Daily file photo by Colin Boyle
The largest student-produced musical in the nation will return this week, as the 76th Annual Dolphin Show meets the massive scale of New York in “Ragtime,” a classic turn-of-the-century musical.
The Dolphin Show involves more than 150 students and a budget of nearly $90,000, said executive producer Michael Kelleher. The production will run in Cahn Auditorium from Jan. 26 to 28 and Feb. 2 to 3.
“The budgets we are able to work with are higher than budgets some designers see for their whole professional career,” production manager Abby Doermann said. “To be able to have an organization where we trust each other … to do a thing this massive is so cool.”
“Ragtime” follows the stories of three characters: Mother, an upper-class white woman in New Rochelle, New York; Coalhouse, an African-American pianist from Harlem; and Tateh, a Jewish immigrant from Latvia. Throughout the course of the show, their lives cross paths, converging until the three stories meld into one.
Doermann said the show’s inclusion of three, starkly different storylines will allow audiences to relate to the characters. Its portrayal of battles against racism and prejudice is a particularly relevant theme given the current political climate, she added.
“Despite this being a story that takes place in the early 1900s, so many of those things are still happening in America over a hundred years later,” Doermann said.
True to its name, the show’s score features a significant amount of ragtime music. Since ragtime music originated in African-American tradition, its acceptance by the general public in the 1900s represented a major dynamic shift in the previously white-dominated popular culture, said choreographer Tucker DeGregory.
DeGregory said he attempted to represent this cultural change in his choreography by allowing each character’s background to show through the movements. A major theme in the show is the “duality of staying true to your roots while also acknowledging and accepting the newness,” he said.
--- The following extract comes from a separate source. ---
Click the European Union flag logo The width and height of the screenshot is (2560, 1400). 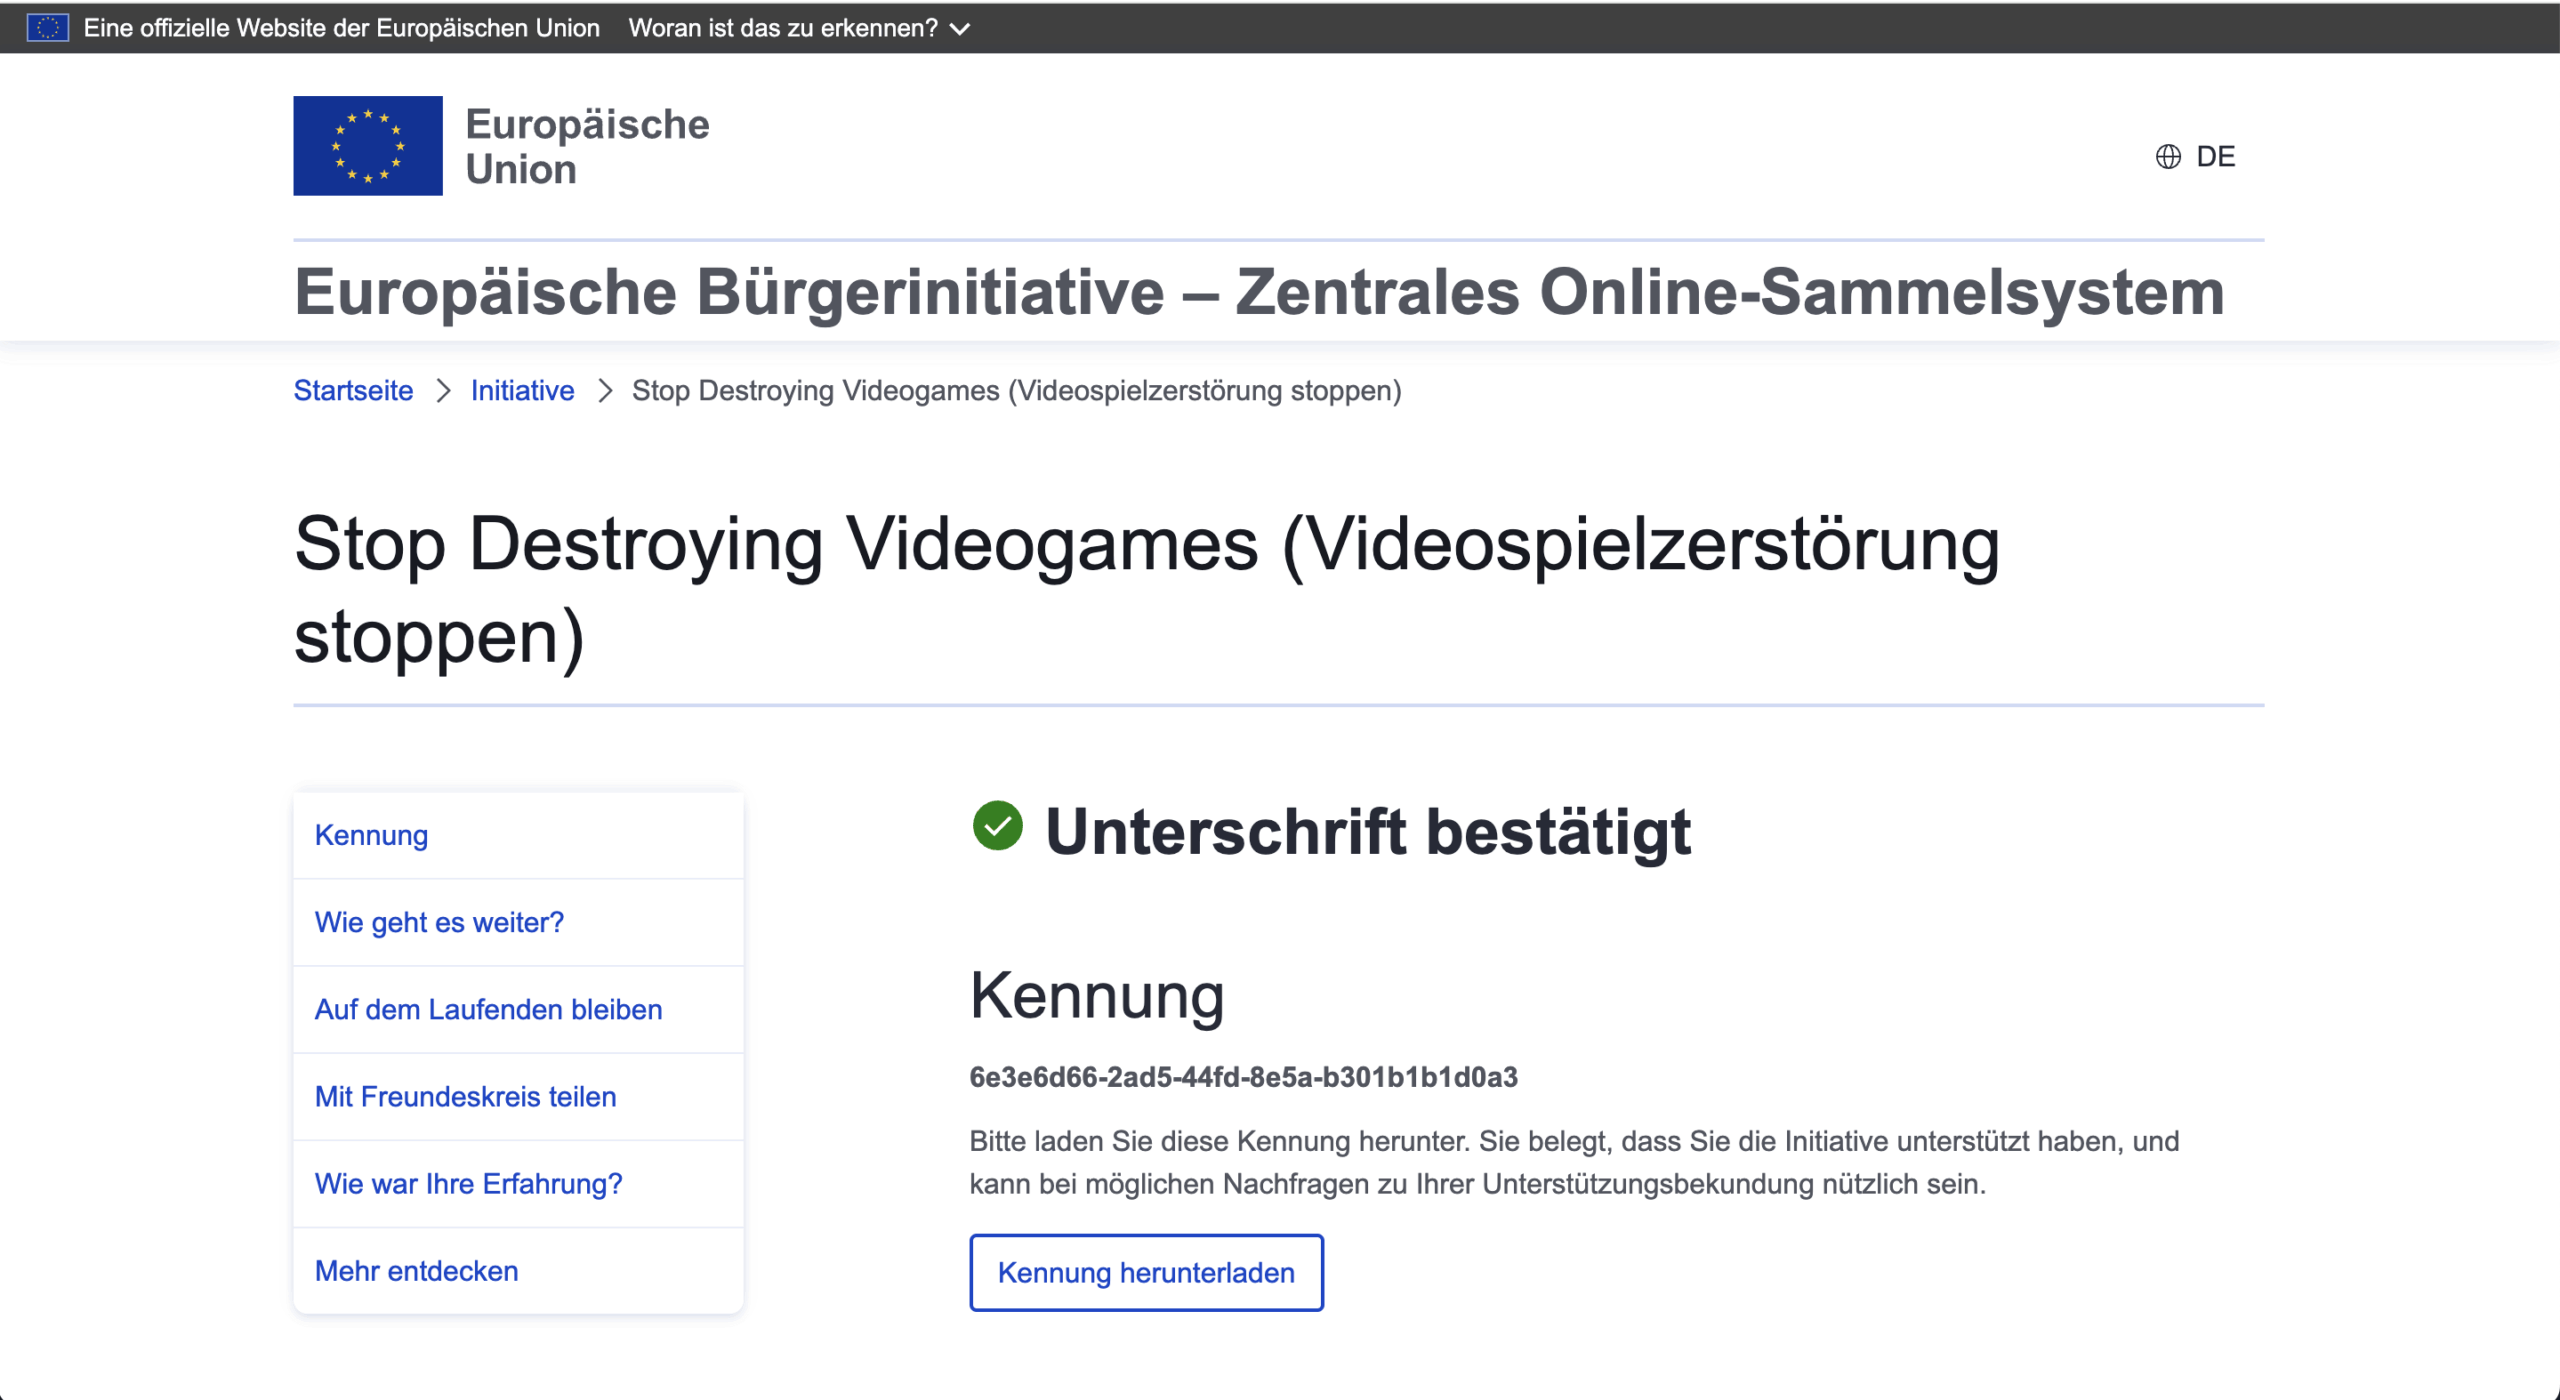click(x=367, y=146)
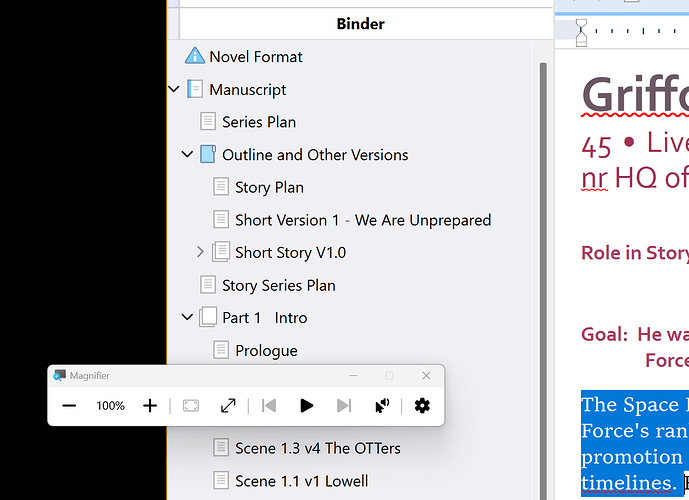Collapse Part 1 Intro folder
This screenshot has width=689, height=500.
click(x=187, y=318)
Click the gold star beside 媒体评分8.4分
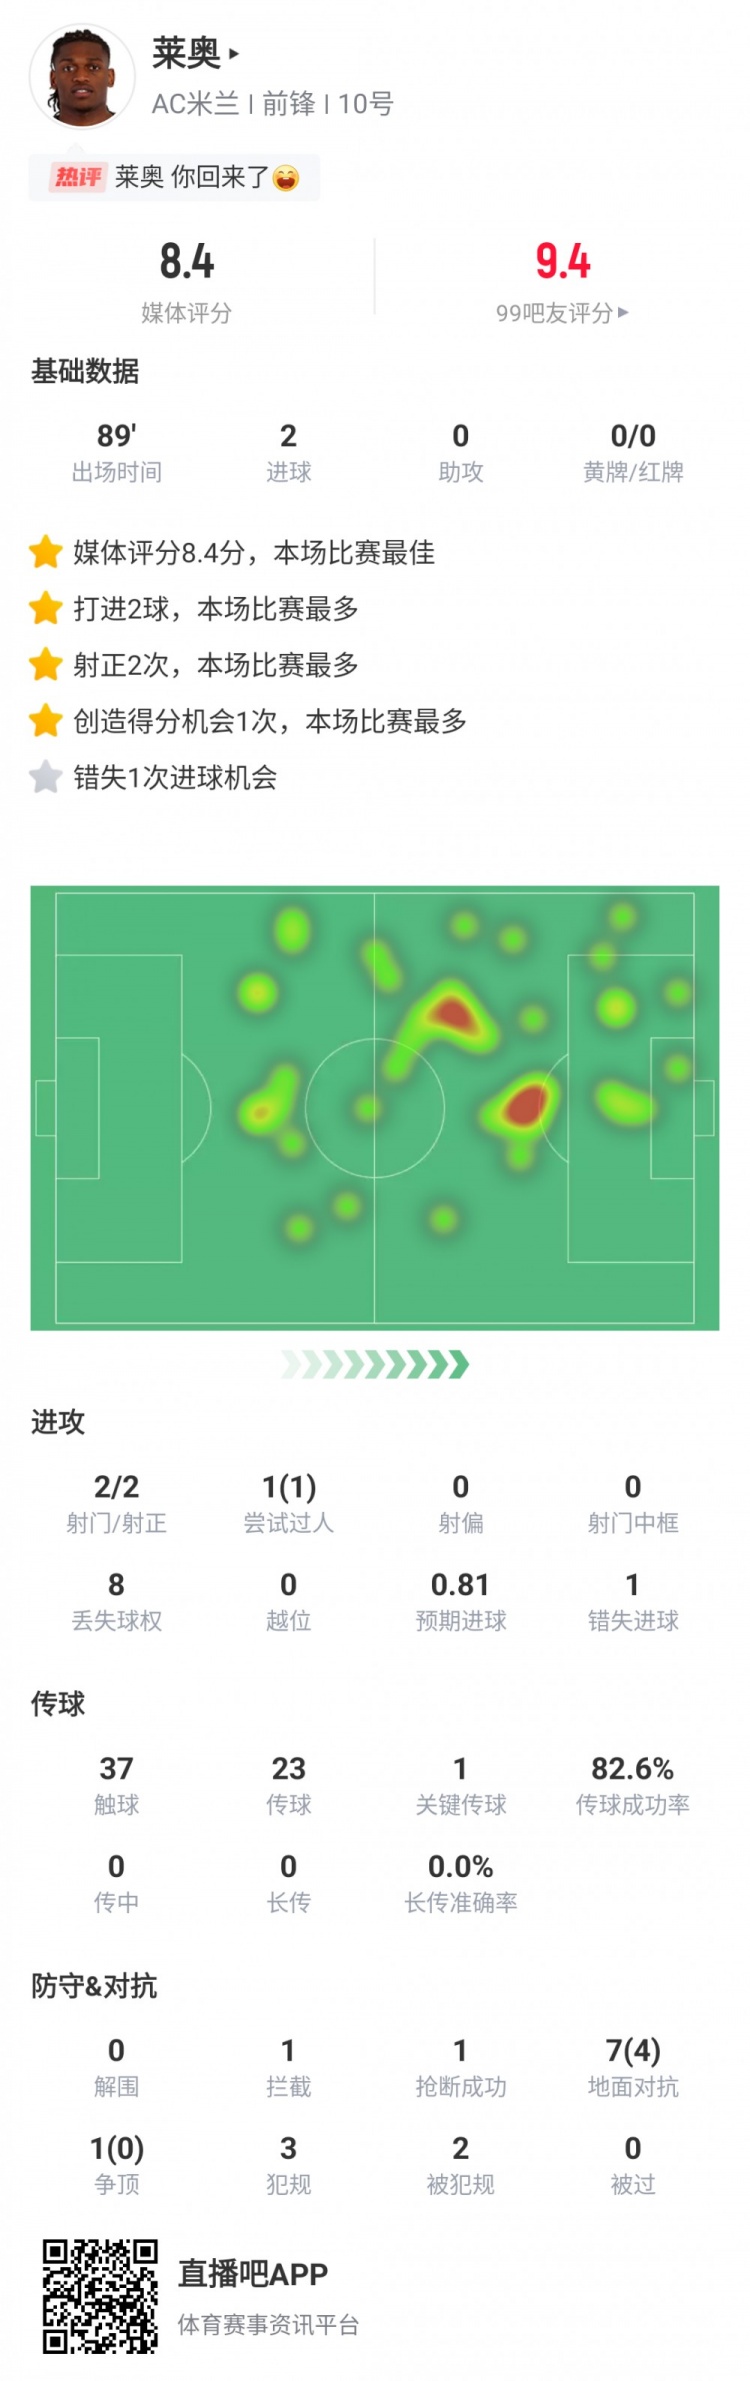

“The director and I are working so hard to make sure all the communities’ physicality revolves around where they came from, their cultural roots and this shared experience that birthed the movement that they have on stage,” he said. “We see them change physically and emotionally as they encounter these new people.”
One challenge for DeGregory was capturing the dance culture of the “Ragtime” era, which embraced dance as a more commonplace form of entertainment. He said he attempted to combine formalist movement, which is more set and stylized, with the pedestrian gestures of expressionist movement.
Students not only choreographed the show, but also designed and built the set. Students returned to campus before the end of winter break and worked for eight seven-hour days to build the set, said Doermann.
“Dolphin is an educational environment and that’s something that was really important to us,” she said. “Every year (we’ve made) sure that people who didn’t know how to use chapsaws or routers or jigsaws were comfortable enough to ask questions.”
Kelleher also echoed the educational value of an entirely student-produced musical.
“It has given me unparalleled opportunities to learn by doing,” Kelleher said. “Our designers, they get to build these massive sets, these crazy light plots. Our sound designer gets to work with (many) artists performing at the same time. You just have these opportunities to work at such a scale and do the best possible work.”